## TEXT UNDER STUDY
At CNN these days, however, little is normal.
President Trump portrays many mainstream media outlets as adversarial, but none more so than the Time Warner-owned cable-news network. The White House opprobrium comes as CNN’s parent company and AT&T seek approval for an $85.4 billion merger, and there has been no small amount of speculation that the president might try to halt the combination due to his dislike of CNN. With that in the background, CNN in recent weeks cut ties with personalities who caused controversy by calling out the president online, as well as three staffers whose report on Scaramucci had to be retracted. Meanwhile, rival MSNBC has surged, garnering new attention for Rachel Maddow, Lawrence O’Donnell and others.
Inside CNN, staffers remain focused most on performance while muddling through the controversies, said a person familiar with the network: “You have a creative, aggressive news organization that suddenly is not as much in the center of the universe as it had been before the election.” Executives, this person added, want to capture some of MSNBC’s primetime momentum. Others feel called to serve in a national moment of chaos. “This is the story of our time,” said Don Lemon, the network’s late-prime anchor, of the current news cycle. “We are not here for the ratings. We are here to inform the viewers.”

## GIVEN MATERIAL
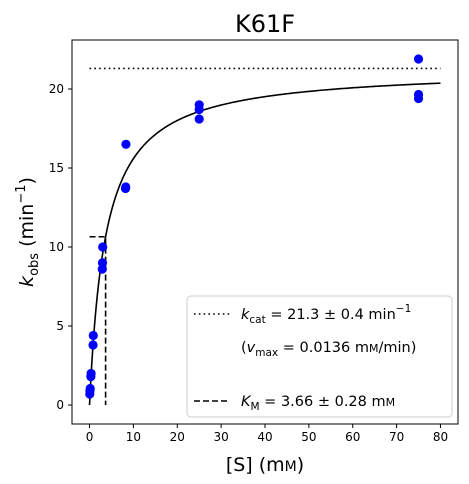 The width and height of the screenshot is (469, 484). Describe the element at coordinates (56, 168) in the screenshot. I see `y-tick-label: 15` at that location.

## REQUIRED WORK
(1) Reproduce everything in the CNN passage from "President Trump portrays" down to "O’Donnell and others.".
(2) In the CNN passage, how much is the merger that CNN's parent company and AT&T are seeking approval for worth?
(3) According to the CNN passage, why did the network cut ties with three staffers?

## EXPECTED OUTPUTS
(1)
President Trump portrays many mainstream media outlets as adversarial, but none more so than the Time Warner-owned cable-news network. The White House opprobrium comes as CNN’s parent company and AT&T seek approval for an $85.4 billion merger, and there has been no small amount of speculation that the president might try to halt the combination due to his dislike of CNN. With that in the background, CNN in recent weeks cut ties with personalities who caused controversy by calling out the president online, as well as three staffers whose report on Scaramucci had to be retracted. Meanwhile, rival MSNBC has surged, garnering new attention for Rachel Maddow, Lawrence O’Donnell and others.

(2) $85.4 billion.

(3) Their report on Scaramucci had to be retracted.